Friday, December 08, 2006

tahoma


Mt Rainier never fails to make me gasp. It’s an involuntary action – my ex- used to tease me about it (before he was my ex-) – the clouds would part and we’d round a corner where the mountain would come into view. My jaw would drop and I’d audibly take in a rush of breath, startling anyone unlucky enough to be nearby, who for a moment would be certain something horrible was happening.

No. Just something astonishing.

If you’ve seen it, you know: A not-entirely-dormant volcano that rises heads and shoulders above its peers in the Cascade and Olympic mountain ranges at almost 14 ½ thousand feet – higher than K2 – it’s Washington State’s Mt. Fuji.

My Bompa loved the mountain too, and one day as we were driving into town together, and he heard me gasp involuntarily when it came into view, he told me the story of how its original name was Tahoma (Wikipedia tells us that it was Puyallup name meaning “mouth of the waters”) and there was brief period when he was a kid when they thought about rolling back to that name -- but the white folks would have none of that (probably, he thought, the Seattle folks didn’t like how close it was to “Tacoma”, their rival city to the South), so Rainier stuck.

But once he told me that story I held on to the name, and when I was alone my gasp would transform into a greeting. “Tahoma.” It fit.

When my Bompa died one Seattle Spring, two events ushered in his passing. The first: The cherry trees that he loved and took us frequently to see in the University of Washington’s Quadrangle bloomed early.

I passed by the Quad just the day before I got my grandmother's call in the early pre-dawn, when she said: “He’s started his death rattle. My mother did this. Go back to sleep – it’s too early – but I wanted you to know.”

The day before when I had passed Quad, the day before I got her call, the blossoms caught my eye and made me turn my head. I gasped, of course -- they were so beautiful and bold and full of life.

Of course I didn’t go back to sleep the morning I received her call. Of course I pulled on the first thing I could find and piled myself into the car and drove the brief distance to Des Moines, where my grandparents were living, from Seattle, where I watched the slow passage of the barges across the Sound during the course of the day beside the hospital bed that we had set up for my grandfather in the living room, looking out over his long loved Three Tree Point.
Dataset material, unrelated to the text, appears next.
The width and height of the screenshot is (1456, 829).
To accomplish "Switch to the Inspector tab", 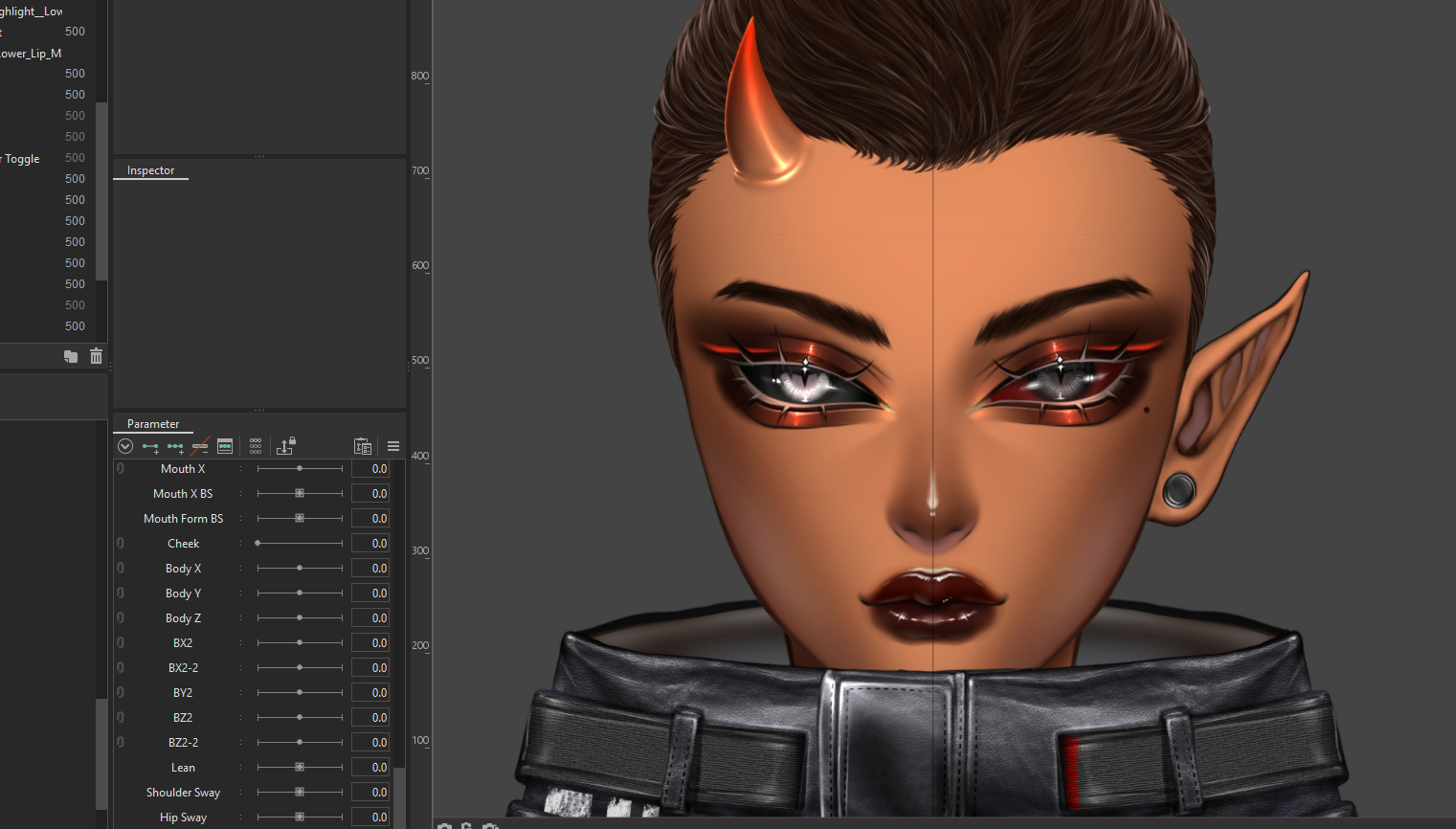I will point(150,170).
We sat together all day, I read him the paper, fed him ice cubes, and later that afternoon he would die, in a passing that felt like a birth. I felt a powerful urge to take off my shoes, because the whole thing felt holy. I wish I had, but I was embarrassed because I had holes in my socks. They were the first ones I could find in the dark.

I suspected when Grandma called that Bompa would pass that day. But I knew for sure he was taking his leave when I drove through the Rainier Valley in the dawn, just as the sun was rising and a low fog obscured the strip usually populated with warehouses and shopping malls, and the sun rising reflected fiery and pink (the color of his cherry blossoms) off the low lying clouds and the white peaks of the mountain, Tahoma, calling him home.

The Mountain never looked so beautiful.